Please lay out the material from the line holding "The width and height of the screenshot is (1920, 1080)." through the end of the material, inclusive, as a two-column CSV with the headers text and answer. Give one row for each text and its answer, put each field in quotation marks, and replace any line breaks with spaces.

(Data items)
- - -

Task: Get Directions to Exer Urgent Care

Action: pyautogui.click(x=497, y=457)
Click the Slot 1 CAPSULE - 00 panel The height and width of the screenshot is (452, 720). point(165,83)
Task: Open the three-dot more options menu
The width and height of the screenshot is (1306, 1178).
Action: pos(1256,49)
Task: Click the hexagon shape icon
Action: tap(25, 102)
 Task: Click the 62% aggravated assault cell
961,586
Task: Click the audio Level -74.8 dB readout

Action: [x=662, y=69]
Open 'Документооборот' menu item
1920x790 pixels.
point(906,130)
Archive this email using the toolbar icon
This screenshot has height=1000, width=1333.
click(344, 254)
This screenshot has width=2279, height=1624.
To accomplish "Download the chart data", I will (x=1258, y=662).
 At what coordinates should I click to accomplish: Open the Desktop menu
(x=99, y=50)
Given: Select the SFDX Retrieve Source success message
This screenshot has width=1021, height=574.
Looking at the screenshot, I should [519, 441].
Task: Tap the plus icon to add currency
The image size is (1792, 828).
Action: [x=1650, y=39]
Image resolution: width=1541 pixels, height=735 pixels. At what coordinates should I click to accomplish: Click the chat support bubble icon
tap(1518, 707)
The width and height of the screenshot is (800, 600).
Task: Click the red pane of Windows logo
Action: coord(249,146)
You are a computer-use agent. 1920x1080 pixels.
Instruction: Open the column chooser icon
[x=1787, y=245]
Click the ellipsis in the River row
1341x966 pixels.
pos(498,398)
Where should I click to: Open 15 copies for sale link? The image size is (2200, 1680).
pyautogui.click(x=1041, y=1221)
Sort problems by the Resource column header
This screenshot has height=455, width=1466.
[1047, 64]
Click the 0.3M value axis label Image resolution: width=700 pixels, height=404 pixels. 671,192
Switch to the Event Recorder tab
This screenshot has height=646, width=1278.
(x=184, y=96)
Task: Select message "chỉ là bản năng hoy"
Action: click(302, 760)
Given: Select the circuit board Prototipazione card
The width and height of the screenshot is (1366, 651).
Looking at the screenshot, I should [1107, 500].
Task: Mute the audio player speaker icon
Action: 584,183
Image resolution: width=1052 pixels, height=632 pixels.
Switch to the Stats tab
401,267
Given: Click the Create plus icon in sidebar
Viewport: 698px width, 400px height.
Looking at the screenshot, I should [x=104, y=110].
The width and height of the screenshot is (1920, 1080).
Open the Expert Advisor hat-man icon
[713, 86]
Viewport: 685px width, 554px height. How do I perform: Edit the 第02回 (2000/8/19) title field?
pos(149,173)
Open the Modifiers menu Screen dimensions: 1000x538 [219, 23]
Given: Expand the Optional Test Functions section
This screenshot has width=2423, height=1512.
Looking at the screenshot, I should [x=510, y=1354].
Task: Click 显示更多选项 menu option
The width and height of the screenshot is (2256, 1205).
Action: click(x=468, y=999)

- - -

__Output for this exercise__.
text,answer
"The width and height of the screenshot is (1920, 1080). Open the Expert Advisor hat-man icon","[713, 86]"
"Viewport: 685px width, 554px height. How do I perform: Edit the 第02回 (2000/8/19) title field?","pos(149,173)"
"Open the Modifiers menu Screen dimensions: 1000x538","[219, 23]"
"Given: Expand the Optional Test Functions section This screenshot has width=2423, height=1512.","Looking at the screenshot, I should [x=510, y=1354]."
"Task: Click 显示更多选项 menu option The width and height of the screenshot is (2256, 1205).","Action: click(x=468, y=999)"